### EXERCISE MATERIAL
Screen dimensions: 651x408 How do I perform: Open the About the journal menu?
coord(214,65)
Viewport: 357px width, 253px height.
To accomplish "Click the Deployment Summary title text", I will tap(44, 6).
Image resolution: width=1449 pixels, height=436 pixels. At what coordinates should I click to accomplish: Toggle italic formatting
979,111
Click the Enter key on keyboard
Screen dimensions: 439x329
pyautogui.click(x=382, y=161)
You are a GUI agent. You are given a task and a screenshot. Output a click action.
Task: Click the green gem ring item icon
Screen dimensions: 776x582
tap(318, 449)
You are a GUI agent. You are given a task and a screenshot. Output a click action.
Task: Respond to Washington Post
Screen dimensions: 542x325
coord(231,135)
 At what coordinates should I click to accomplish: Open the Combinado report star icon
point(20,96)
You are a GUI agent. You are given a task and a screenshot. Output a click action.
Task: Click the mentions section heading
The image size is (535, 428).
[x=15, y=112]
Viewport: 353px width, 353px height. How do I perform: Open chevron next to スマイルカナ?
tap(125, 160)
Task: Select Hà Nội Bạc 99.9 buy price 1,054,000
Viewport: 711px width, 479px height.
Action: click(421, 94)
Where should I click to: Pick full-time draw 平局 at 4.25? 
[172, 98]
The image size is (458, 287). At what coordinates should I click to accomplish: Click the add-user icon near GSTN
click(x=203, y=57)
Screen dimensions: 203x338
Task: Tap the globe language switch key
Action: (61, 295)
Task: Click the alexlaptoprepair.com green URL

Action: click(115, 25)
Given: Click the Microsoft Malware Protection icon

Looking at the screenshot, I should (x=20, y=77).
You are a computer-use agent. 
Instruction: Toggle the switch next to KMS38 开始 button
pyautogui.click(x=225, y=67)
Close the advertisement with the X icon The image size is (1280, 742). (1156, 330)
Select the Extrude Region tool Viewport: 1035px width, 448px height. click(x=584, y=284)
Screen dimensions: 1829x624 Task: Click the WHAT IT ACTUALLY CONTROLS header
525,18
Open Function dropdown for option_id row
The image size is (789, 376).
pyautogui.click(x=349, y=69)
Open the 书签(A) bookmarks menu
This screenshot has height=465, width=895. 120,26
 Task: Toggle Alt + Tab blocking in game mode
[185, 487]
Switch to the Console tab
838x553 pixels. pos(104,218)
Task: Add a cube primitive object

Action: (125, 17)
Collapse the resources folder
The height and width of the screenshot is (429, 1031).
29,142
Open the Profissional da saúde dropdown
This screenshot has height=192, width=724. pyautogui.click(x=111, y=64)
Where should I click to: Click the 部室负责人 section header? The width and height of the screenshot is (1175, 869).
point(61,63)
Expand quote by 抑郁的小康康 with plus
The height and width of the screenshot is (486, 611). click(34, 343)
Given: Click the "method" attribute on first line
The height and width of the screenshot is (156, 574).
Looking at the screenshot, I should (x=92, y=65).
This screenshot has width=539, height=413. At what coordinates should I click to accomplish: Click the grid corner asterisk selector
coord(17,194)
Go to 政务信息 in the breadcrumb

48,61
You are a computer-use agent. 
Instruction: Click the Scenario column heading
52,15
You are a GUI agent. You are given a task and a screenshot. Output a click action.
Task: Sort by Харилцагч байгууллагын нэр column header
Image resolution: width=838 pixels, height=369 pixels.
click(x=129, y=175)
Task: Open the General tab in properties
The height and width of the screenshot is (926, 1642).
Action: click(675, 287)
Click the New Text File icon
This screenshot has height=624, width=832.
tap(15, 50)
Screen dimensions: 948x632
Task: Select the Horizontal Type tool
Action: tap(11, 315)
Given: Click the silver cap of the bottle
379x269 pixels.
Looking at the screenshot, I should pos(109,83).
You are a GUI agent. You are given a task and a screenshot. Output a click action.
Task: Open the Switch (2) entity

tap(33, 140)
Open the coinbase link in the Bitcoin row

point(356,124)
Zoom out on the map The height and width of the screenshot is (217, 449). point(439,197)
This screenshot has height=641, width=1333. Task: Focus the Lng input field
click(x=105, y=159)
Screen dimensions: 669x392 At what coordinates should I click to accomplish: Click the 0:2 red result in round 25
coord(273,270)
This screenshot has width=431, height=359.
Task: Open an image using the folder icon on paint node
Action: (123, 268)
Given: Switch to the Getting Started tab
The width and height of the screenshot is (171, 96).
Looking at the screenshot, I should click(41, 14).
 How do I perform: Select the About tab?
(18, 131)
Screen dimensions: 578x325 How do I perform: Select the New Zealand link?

### WHAT TO DO
Would you transcribe every entry exactly, leaving nothing out?

### WRITTEN ANSWER
Screen dimensions: 651x408 How do I perform: Open the About the journal menu?
coord(214,65)
Viewport: 357px width, 253px height.
To accomplish "Click the Deployment Summary title text", I will tap(44, 6).
Image resolution: width=1449 pixels, height=436 pixels. At what coordinates should I click to accomplish: Toggle italic formatting
979,111
Click the Enter key on keyboard
Screen dimensions: 439x329
pyautogui.click(x=382, y=161)
You are a GUI agent. You are given a task and a screenshot. Output a click action.
Task: Click the green gem ring item icon
Screen dimensions: 776x582
tap(318, 449)
You are a GUI agent. You are given a task and a screenshot. Output a click action.
Task: Respond to Washington Post
Screen dimensions: 542x325
coord(231,135)
 At what coordinates should I click to accomplish: Open the Combinado report star icon
point(20,96)
You are a GUI agent. You are given a task and a screenshot. Output a click action.
Task: Click the mentions section heading
The image size is (535, 428).
[x=15, y=112]
Viewport: 353px width, 353px height. How do I perform: Open chevron next to スマイルカナ?
tap(125, 160)
Task: Select Hà Nội Bạc 99.9 buy price 1,054,000
Viewport: 711px width, 479px height.
Action: click(421, 94)
Where should I click to: Pick full-time draw 平局 at 4.25? 
[172, 98]
The image size is (458, 287). At what coordinates should I click to accomplish: Click the add-user icon near GSTN
click(x=203, y=57)
Screen dimensions: 203x338
Task: Tap the globe language switch key
Action: (61, 295)
Task: Click the alexlaptoprepair.com green URL

Action: click(115, 25)
Given: Click the Microsoft Malware Protection icon

Looking at the screenshot, I should (x=20, y=77).
You are a computer-use agent. 
Instruction: Toggle the switch next to KMS38 开始 button
pyautogui.click(x=225, y=67)
Close the advertisement with the X icon The image size is (1280, 742). (1156, 330)
Select the Extrude Region tool Viewport: 1035px width, 448px height. click(x=584, y=284)
Screen dimensions: 1829x624 Task: Click the WHAT IT ACTUALLY CONTROLS header
525,18
Open Function dropdown for option_id row
The image size is (789, 376).
pyautogui.click(x=349, y=69)
Open the 书签(A) bookmarks menu
This screenshot has height=465, width=895. 120,26
 Task: Toggle Alt + Tab blocking in game mode
[185, 487]
Switch to the Console tab
838x553 pixels. pos(104,218)
Task: Add a cube primitive object

Action: (125, 17)
Collapse the resources folder
The height and width of the screenshot is (429, 1031).
29,142
Open the Profissional da saúde dropdown
This screenshot has height=192, width=724. pyautogui.click(x=111, y=64)
Where should I click to: Click the 部室负责人 section header? The width and height of the screenshot is (1175, 869).
point(61,63)
Expand quote by 抑郁的小康康 with plus
The height and width of the screenshot is (486, 611). click(34, 343)
Given: Click the "method" attribute on first line
The height and width of the screenshot is (156, 574).
Looking at the screenshot, I should (x=92, y=65).
This screenshot has width=539, height=413. At what coordinates should I click to accomplish: Click the grid corner asterisk selector
coord(17,194)
Go to 政务信息 in the breadcrumb

48,61
You are a computer-use agent. 
Instruction: Click the Scenario column heading
52,15
You are a GUI agent. You are given a task and a screenshot. Output a click action.
Task: Sort by Харилцагч байгууллагын нэр column header
Image resolution: width=838 pixels, height=369 pixels.
click(x=129, y=175)
Task: Open the General tab in properties
The height and width of the screenshot is (926, 1642).
Action: click(675, 287)
Click the New Text File icon
This screenshot has height=624, width=832.
tap(15, 50)
Screen dimensions: 948x632
Task: Select the Horizontal Type tool
Action: tap(11, 315)
Given: Click the silver cap of the bottle
379x269 pixels.
Looking at the screenshot, I should pos(109,83).
You are a GUI agent. You are given a task and a screenshot. Output a click action.
Task: Open the Switch (2) entity

tap(33, 140)
Open the coinbase link in the Bitcoin row

point(356,124)
Zoom out on the map The height and width of the screenshot is (217, 449). point(439,197)
This screenshot has height=641, width=1333. Task: Focus the Lng input field
click(x=105, y=159)
Screen dimensions: 669x392 At what coordinates should I click to accomplish: Click the 0:2 red result in round 25
coord(273,270)
This screenshot has width=431, height=359.
Task: Open an image using the folder icon on paint node
Action: (123, 268)
Given: Switch to the Getting Started tab
The width and height of the screenshot is (171, 96).
Looking at the screenshot, I should click(41, 14).
 How do I perform: Select the About tab?
(18, 131)
Screen dimensions: 578x325 How do I perform: Select the New Zealand link?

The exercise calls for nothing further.